Stored items:
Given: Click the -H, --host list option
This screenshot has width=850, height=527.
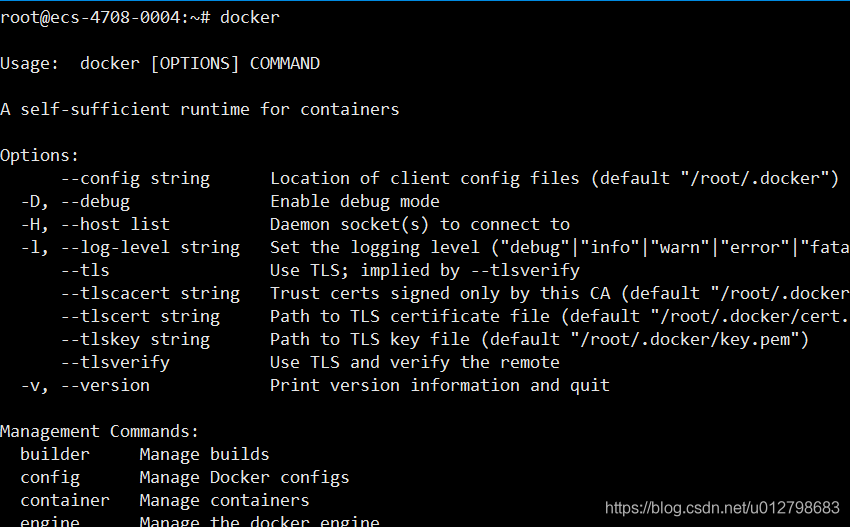Looking at the screenshot, I should (95, 224).
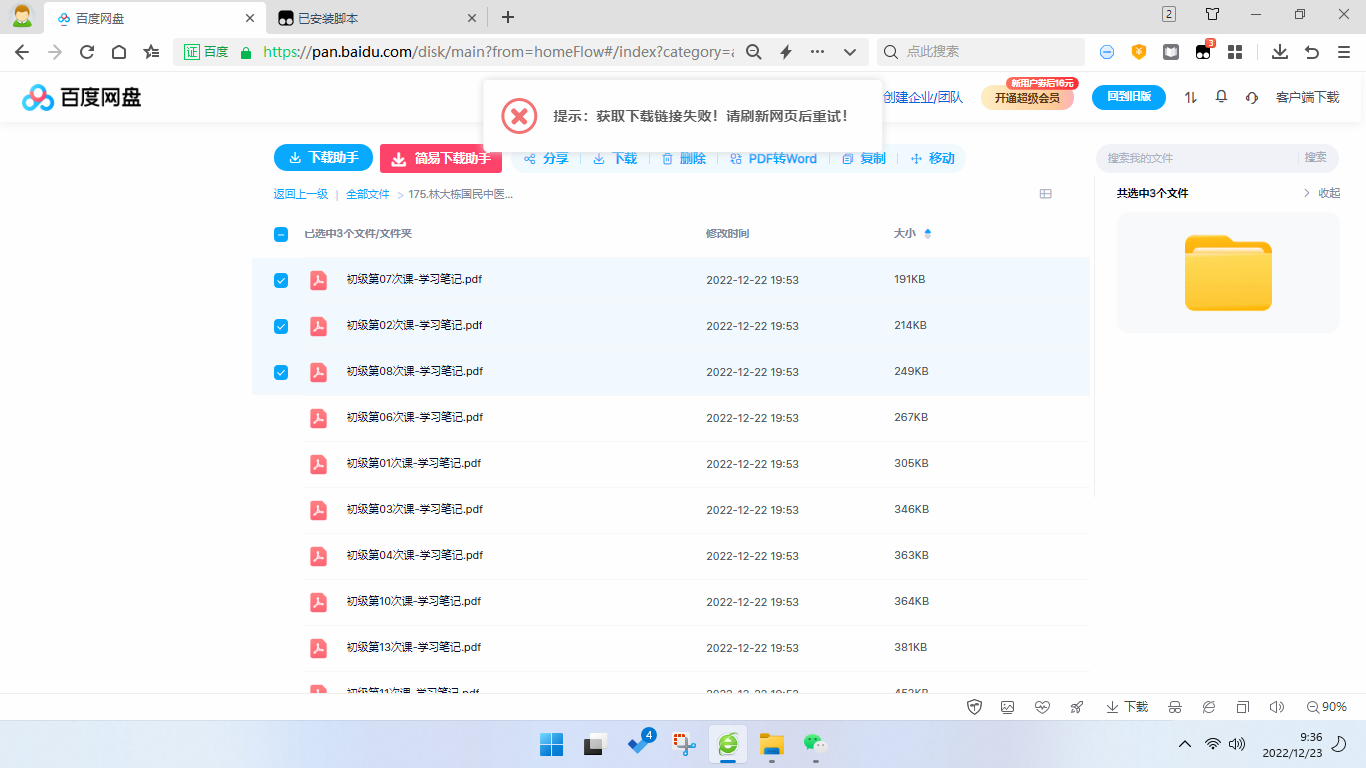Open the PDF转Word converter
1366x768 pixels.
click(x=775, y=158)
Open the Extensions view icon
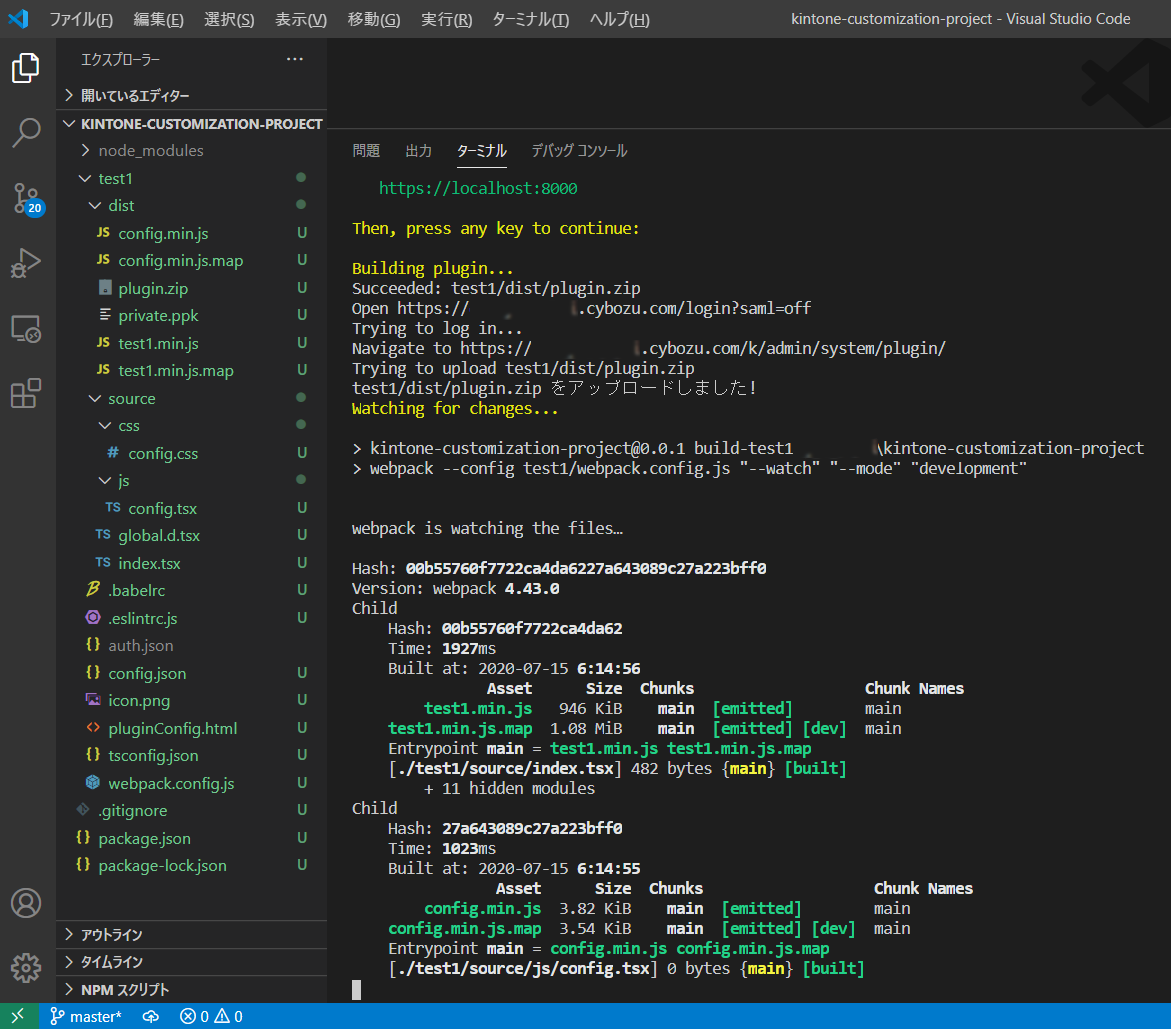 tap(26, 393)
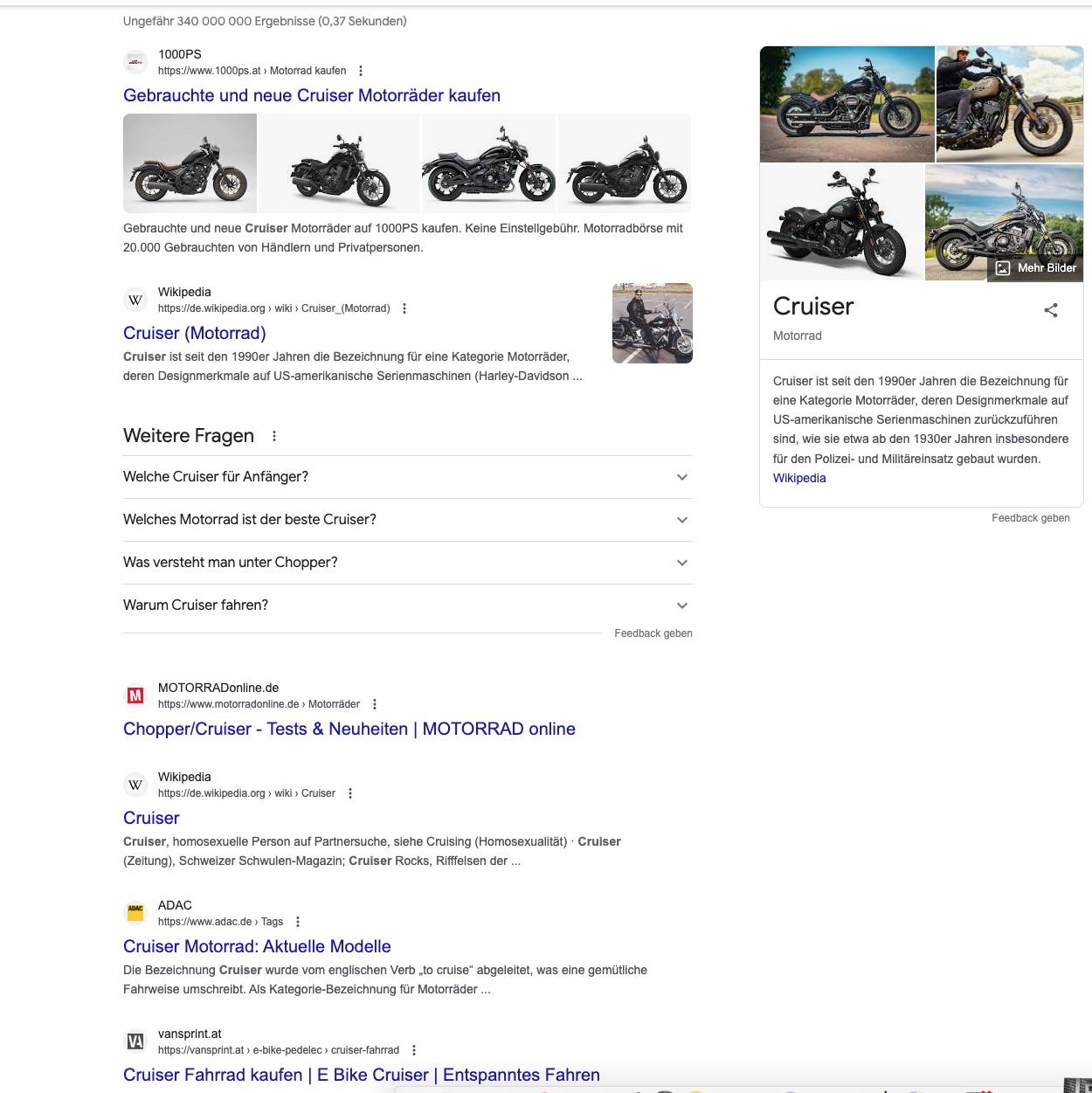Open 'Gebrauchte und neue Cruiser Motorräder kaufen' link
Screen dimensions: 1092x1093
(312, 95)
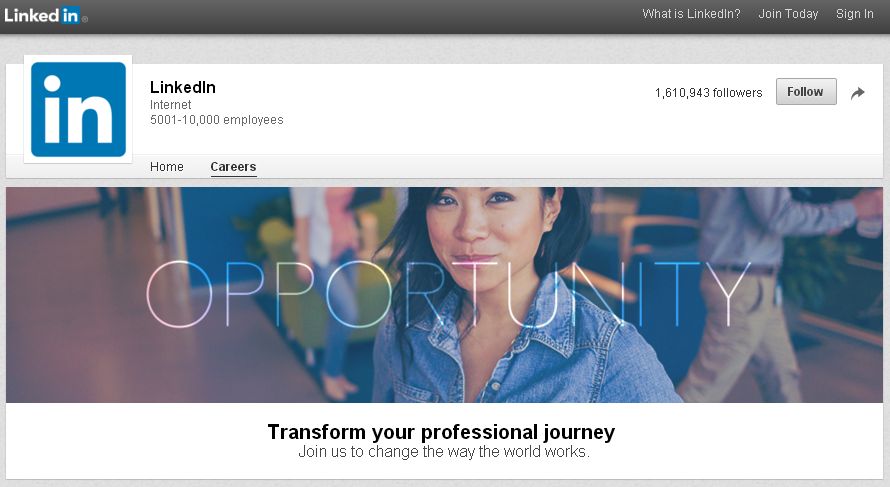Click the OPPORTUNITY banner image
The width and height of the screenshot is (890, 487).
tap(444, 295)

== BRIEF ==
Return each record above as it stands. Pictures stay out.

== OUTPUT FOR THIS EXERCISE ==
Given: Click the -H, --host list option
This screenshot has width=850, height=527.
Looking at the screenshot, I should (95, 224).
Open the PDF转Word converter
1366x768 pixels.
click(x=775, y=158)
Open the Extensions view icon
 tap(26, 393)
Open 'Gebrauchte und neue Cruiser Motorräder kaufen' link
Screen dimensions: 1092x1093
(312, 95)
Click the OPPORTUNITY banner image
The width and height of the screenshot is (890, 487).
tap(444, 295)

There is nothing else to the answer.